Results and Discussion
DSBs Activate Chromosomal Stress-Induced Lac Reversion
To study chromosomal DSB-dependent stress-induced lac reversion stimulated by I-SceI, we replaced the lac operon of E. coli wild-type strain MG1655 with the lacI33ΩlacZ frameshift allele from F′128, the F′ in the Lac-assay strain. We also engineered in the chromosomal regulatable I-SceI endonuclease gene of Ponder et al. [2005]. We placed four different I-SceI cutsites near the lac frameshift allele in separate strains (fig. 2a, c, e, g). Three of these sites were used previously in our study of I-SceI-induced lac reversion in the F′ [Ponder et al., 2005]. I-sites codA21 and codA22 are in opposite orientations in the codA gene, about 10 kb downstream of the lac allele and I-sites mhp32 and mhp33 are in opposite orientations in the mhpA gene, about 2 kb upstream of the lac allele [Ponder et al., 2005]. For historical reasons, all strains carry an F+ plasmid that contains no E. coli chromosomal genes, which is now known to have no effect on mutagenesis, in that an F plasmid without an extra copy of dinB had no effect on chromosomal mutagenesis [Shee et al., 2011]. We find that strains carrying each independent cutsite and the regulatable I-SceI endonuclease show increased mutations over time starving on lactose compared with control strains that carried cutsite only (fig. 2b, d, f, h) or enzyme only (data not shown), indicating DSB-dependent mutation. The I-site codA21-carrying strain exhibited the highest mutation rate, about 12-fold higher than the control cutsite-only strain (fig. 3). Strains carrying I-sites codA22, mhp32, andmhp33 showed about 10-, 4- and 9-fold increases in mutation rate compared with cutsite-only control strains, respectively (fig. 3).
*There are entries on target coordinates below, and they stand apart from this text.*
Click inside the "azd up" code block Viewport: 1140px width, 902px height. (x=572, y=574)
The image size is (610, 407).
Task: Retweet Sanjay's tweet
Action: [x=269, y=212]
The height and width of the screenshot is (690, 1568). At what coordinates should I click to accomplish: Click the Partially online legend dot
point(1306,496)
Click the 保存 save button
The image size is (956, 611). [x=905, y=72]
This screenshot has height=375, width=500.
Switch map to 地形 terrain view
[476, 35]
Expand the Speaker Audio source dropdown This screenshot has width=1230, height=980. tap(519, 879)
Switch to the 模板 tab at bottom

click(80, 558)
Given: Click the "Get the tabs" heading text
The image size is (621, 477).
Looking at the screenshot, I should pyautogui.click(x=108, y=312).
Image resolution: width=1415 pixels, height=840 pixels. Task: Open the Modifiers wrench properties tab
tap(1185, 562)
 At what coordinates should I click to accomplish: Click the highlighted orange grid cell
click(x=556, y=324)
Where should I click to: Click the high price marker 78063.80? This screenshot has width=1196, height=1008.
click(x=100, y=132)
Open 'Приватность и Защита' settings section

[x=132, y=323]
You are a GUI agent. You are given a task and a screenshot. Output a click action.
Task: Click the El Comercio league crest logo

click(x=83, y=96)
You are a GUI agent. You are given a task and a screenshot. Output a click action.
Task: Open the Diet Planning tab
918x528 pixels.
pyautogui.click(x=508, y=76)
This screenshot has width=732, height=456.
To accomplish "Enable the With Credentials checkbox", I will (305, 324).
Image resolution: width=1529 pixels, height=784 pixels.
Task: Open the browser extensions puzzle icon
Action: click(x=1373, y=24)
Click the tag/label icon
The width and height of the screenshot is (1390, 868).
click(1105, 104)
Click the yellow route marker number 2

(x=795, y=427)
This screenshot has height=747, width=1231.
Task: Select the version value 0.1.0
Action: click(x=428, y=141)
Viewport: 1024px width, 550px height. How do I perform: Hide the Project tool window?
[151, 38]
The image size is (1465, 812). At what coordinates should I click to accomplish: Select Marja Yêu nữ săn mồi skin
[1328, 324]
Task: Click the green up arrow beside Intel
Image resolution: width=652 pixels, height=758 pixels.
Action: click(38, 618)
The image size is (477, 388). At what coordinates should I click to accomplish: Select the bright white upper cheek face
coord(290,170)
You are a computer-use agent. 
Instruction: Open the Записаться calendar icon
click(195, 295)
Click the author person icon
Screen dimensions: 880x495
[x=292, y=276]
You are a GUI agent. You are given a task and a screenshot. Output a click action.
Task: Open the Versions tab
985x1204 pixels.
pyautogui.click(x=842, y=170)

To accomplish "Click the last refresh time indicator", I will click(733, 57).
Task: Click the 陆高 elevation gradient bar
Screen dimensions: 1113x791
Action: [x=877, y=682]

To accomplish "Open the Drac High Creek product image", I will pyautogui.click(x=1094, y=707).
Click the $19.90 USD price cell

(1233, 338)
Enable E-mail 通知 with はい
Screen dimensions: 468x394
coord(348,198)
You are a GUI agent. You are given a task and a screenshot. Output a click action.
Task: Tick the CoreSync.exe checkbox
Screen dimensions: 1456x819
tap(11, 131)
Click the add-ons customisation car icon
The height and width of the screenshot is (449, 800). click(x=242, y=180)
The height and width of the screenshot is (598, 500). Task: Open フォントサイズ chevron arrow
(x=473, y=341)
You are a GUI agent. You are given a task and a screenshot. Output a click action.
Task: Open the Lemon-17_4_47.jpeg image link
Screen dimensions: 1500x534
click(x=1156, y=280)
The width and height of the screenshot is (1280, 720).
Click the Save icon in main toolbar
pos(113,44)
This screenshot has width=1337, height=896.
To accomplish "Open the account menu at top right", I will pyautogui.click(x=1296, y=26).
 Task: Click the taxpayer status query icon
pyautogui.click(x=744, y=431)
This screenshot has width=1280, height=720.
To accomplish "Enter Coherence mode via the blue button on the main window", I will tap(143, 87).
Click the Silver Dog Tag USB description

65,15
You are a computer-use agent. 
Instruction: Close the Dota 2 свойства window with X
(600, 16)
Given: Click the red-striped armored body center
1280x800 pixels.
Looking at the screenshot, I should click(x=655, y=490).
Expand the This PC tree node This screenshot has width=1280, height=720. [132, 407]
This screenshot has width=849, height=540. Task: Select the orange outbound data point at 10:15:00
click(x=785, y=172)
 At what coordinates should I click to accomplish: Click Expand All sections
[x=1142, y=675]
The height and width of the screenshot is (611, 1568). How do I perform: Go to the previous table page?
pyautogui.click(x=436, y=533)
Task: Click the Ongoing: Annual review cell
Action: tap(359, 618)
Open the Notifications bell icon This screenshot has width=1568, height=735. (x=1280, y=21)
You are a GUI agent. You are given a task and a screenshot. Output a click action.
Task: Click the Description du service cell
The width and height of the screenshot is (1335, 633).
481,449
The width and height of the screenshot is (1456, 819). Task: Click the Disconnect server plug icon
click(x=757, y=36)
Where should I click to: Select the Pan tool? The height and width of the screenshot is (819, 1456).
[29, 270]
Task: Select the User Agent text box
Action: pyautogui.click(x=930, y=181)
Higher Efficiency of I-SceI-Stimulated Mutation in F than Chromosome
We can compare these data to the data of Ponder et al. [2005] in which the same lac gene underwent DSB-dependent stress-induced mutagenesis during starvation on lactose medium stimulated by I-SceI cuts at three of the same sites. Overall, induction of mutation by I-SceI in those experiments was ∼6,000-fold, compared with the ∼10-fold observed here (fig. 3). Also, the overall mutant frequencies ranged from 3,000 to 25,000 Lac+ mutants per 108 cells by day 5 (or 3–25 × 10−5 mutants per cell) in the F experiments of [Ponder et al., 2005] versus∼2 Lac+ mutants per 108 cells by day 5 (or 2 × 10−8 mutants per cell; fig. 2), ≥1,000-fold fewer. Parts of that 1,000-fold difference can be accounted for as follows: first, in the experiments of Ponder et al. [2005], the F′ dinB+ was present, and this extra dinB copy increases DSB-dependent stress-induced mutagenesis 2-fold [Shee et al., 2011]. Second, Ponder et al. [2005] conducted their experiments in the FC36 strain background, which we showed is about 4- to 5-fold more active for DSB-dependent stress-induced mutation than MG1655, the strain background used here [Shee et al., 2011]. These two factors together can account for about 10-fold of the difference in frequencies in the F experiments of Ponder et al. [2005] and the chromosomal lac reversions measured here. We conclude that there is still about 100-fold more I-SceI-stimulated DSB-dependent stress-induced mutation in the F than in the chromosome when the same lactose starvation protocol and lac gene are compared.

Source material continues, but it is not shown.